There are lots of other interesting questions at this
computation/statistics interface. For instance, a lot of modern data
sets (e.g., Netflix) are so large that they cannot be stored on a
single machine, but must be split up into separate pieces. Any
statistical task must then be carried out in a distributed way, with
each processor performing local operations on a subset of the data,
and then passing messages to other processors that summarize the
results of its local computations. This leads to a lot of fascinating
questions. What can be said about the statistical performance of such
distributed methods for estimation or inference? How many bits do the
machines need to exchange in order for the distributed performance to
match that of the centralized “oracle method” that has access to all
the data at once? We have addressed some of these questions in a
recent line of work (with student Yuchen Zhang, former student John
Duchi and colleague Micheel Jordan).
So my students and postdocs are keeping me busy, and in addition, I am
also busy writing a couple of books, one jointly with Trevor Hastie
and Rob Tibshirani at Stanford University on the Lasso and related
methods, and a second solo-authored effort, more theoretical in focus,
on high-dimensional and non-asymptotic statistics.
SS: What role do you see statistics playing in the relationship
between Big Data and Privacy?
Another very topical question: privacy considerations are certainly
becoming more and more relevant as the scale and richness of data
collection grows. Witness the recent controversies with the NSA, data
manipulation on social media sites, etc. I think that statistics
should have a lot to say about data and privacy. There has a long
line of statistical work on privacy, dating back at least to Warner’s
work on survey sampling in the 1960s, but I anticipate seeing more of
it over the next years. Privacy constraints bring a lot of
interesting statistical questions-–how to design experiments, how to
perform inference, how should data be aggregated and what should be
released and so on-–and I think that statisticians should be at the
forefront of this discussion.
In fact, in some joint work with former student John Duchi and
colleague Michael Jordan, we have examined some tradeoffs between
privacy constraints and statistical utility. We adopt the framework
of local differential privacy that has been put forth in the computer
science community, and study how statistical utility (in the form of
estimation accuracy) varies as a function of the privacy level.
Obviously, preserving privacy means obscuring something, so that
estimation accuracy goes down, but what is the quantitative form of
this tradeoff? An interesting consequence of our analysis is that in
certain settings, it identifies optimal mechanisms for preserving a
certain level of privacy in data.
What advice would you give young statisticians getting into the
discipline right now?
It is certainly an exciting time to be getting into the discipline.

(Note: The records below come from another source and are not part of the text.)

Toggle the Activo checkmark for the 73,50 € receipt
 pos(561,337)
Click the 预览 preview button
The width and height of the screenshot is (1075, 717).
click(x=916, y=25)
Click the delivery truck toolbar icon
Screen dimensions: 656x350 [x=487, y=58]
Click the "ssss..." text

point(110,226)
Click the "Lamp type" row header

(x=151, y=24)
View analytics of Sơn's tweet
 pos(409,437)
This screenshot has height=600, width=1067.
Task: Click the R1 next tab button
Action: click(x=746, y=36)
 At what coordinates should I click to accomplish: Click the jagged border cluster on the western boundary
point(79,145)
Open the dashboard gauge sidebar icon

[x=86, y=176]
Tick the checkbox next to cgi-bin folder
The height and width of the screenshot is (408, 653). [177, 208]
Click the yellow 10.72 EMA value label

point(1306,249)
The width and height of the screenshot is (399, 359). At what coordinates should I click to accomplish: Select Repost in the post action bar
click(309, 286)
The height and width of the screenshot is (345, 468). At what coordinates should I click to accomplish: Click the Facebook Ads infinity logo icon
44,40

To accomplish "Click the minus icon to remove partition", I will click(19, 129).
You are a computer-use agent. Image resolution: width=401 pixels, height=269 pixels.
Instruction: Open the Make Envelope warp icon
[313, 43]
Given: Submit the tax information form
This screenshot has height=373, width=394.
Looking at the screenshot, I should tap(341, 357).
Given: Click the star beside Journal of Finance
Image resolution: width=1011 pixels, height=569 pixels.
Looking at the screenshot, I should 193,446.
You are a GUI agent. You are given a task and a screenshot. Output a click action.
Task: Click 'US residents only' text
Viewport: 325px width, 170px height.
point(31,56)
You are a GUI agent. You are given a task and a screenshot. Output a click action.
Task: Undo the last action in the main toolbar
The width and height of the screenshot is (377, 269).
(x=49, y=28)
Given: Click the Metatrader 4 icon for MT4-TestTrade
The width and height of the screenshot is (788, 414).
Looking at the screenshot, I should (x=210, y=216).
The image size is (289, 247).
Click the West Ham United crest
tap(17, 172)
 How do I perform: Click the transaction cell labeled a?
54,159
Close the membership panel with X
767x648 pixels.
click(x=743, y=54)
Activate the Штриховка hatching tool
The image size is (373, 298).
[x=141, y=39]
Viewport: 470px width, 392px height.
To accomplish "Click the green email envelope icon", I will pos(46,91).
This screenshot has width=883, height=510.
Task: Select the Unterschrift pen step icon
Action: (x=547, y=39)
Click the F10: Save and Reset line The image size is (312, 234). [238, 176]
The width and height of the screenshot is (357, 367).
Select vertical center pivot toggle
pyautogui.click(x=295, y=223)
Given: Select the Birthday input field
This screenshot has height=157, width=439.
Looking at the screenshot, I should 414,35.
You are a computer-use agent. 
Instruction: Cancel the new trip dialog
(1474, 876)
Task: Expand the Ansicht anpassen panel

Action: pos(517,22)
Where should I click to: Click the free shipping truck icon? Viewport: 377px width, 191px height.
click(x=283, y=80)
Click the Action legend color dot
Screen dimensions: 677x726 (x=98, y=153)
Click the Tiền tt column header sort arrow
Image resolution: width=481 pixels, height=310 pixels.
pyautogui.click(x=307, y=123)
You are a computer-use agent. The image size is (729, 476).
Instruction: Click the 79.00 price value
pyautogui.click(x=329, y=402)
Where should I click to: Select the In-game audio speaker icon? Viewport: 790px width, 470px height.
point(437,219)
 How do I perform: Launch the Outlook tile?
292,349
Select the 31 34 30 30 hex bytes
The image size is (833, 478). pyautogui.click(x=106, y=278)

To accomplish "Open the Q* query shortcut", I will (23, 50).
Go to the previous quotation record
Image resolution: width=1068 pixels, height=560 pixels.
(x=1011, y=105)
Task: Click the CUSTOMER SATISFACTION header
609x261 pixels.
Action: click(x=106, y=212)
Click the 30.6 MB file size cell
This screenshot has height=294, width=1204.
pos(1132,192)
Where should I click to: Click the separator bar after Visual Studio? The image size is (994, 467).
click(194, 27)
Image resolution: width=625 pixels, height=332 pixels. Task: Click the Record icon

For undergraduates thinking of going to graduate school in statistics,
I would encourage them to build a strong background in basic
mathematics (linear algebra, analysis, probability theory and so on)
that are all important for a deep understanding of statistical methods
and theory. I would also suggest “getting their hands dirty”, that is
doing some applied work involving statistical modeling, data analysis
and so on. Even for a person who ultimately wants to do more
theoretical work, having some exposure to real-world problems is
essential. As part of this, I would suggest acquiring some knowledge
of algorithms, optimization, and so on, all of which are essential in
dealing with large, real-world data sets.